Ithomitis appreciates Jerome's photojournalism background, saying that and his professionalism set him apart.

“Jerome is the total package when it comes to photography,” she said. “He's a successful businessman with years of experience running his own business, so working with him is easy. But he also meets the clients' needs unlike anyone I've ever seen take pictures.

“He collaborates with each client to select a location that fits the character of the people he's shooting. He lets the client be natural and 100 percent themselves and then he journalistically photographs as they hang out together. The end product is stunning images that look, feel, and embody the personality of the client.”

Ithomitis said Pollos has made indelible images ranging from a sweet kiss with a gorgeous sunrise in the background to a belly-laughing groomsman whose pants just split on the dance floor.

“Jerome captures real moments and produces wall-worthy prints,” she said.

Like all successful people, and Pollos is successful by every modern measure, he couldn't have done this alone. Among many, he credits Mike Wells of the Small Business Development Center at North Idaho College for serving as Jerome's business coach the past three years.

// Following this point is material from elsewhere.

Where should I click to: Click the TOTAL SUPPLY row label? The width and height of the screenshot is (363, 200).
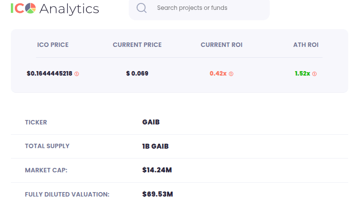tap(47, 146)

“I don't understand why more businesses don't rely on that (SBDC),” Pollos said. “Mike's owned a number of businesses and has a lot of knowledge — a lot of failures and a lot of successes, and that's what you want.

“I feel like I have a pretty good handle on it now and know what it takes to hit a success level, but there's always more to learn. I listen to podcasts all damn day when I'm toning pictures just so I can know more and learn different ways to make my business more profitable or streamlined or provide a client something that's going to add value.”

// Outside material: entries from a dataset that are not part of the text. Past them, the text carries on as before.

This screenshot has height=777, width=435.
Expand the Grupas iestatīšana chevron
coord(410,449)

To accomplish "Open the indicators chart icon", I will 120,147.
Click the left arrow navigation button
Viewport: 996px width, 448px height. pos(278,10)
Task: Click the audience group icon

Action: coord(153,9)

From there to here, Jerome's transcript over the past 20-plus years shows he is in fact a photo guy, a superb shooter, his career born during an awkward assignment featuring a sick little boy with a bird on his head.

They are the moments Jerome not only captures, but lives for.

• • •

INFORMATION: www.jeromepollosphotography.com

Fun with Numbers

$75,000: Roughly, Jerome's initial investment in his business

40: Percentage of business from out of town

150,000-200,000: Number of frames Jerome shoots annually

$4,700: Average fee for a Jerome Pollos wedding shoot

90: Percent of inquiries that come from his website

And the most important number of all:

4: Jerome, his wife, Marie, and his daughters, Felicia, 21, and Rheana, 16

Did you know?

On top of his busy professional schedule and family life, Jerome has been North Idaho College's photojournalism instructor since 2007.